Given data
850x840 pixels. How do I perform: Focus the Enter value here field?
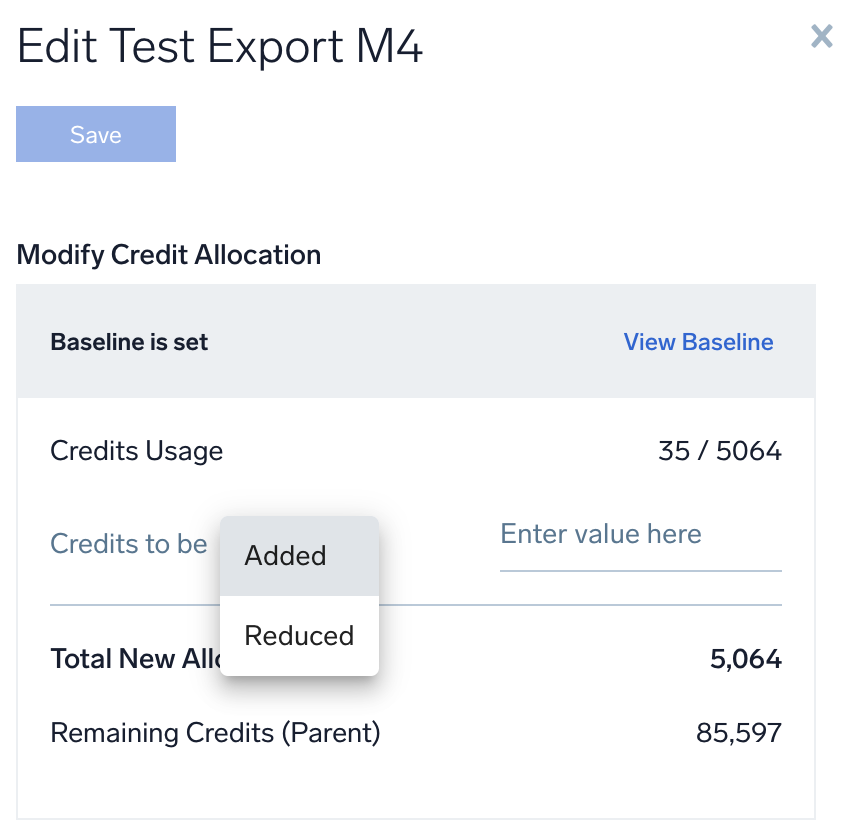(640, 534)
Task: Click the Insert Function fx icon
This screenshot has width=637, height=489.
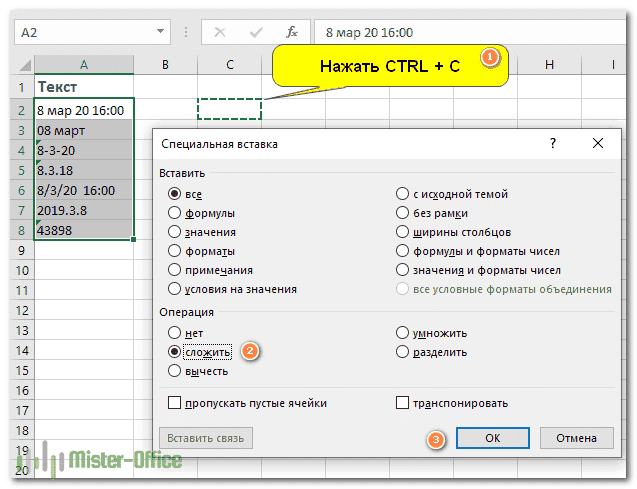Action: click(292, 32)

To do
Make an exact copy of every entry above, minus the images.

Response
850x840 pixels. How do I perform: Focus the Enter value here field?
(640, 534)
Task: Click the Insert Function fx icon
This screenshot has width=637, height=489.
Action: click(292, 32)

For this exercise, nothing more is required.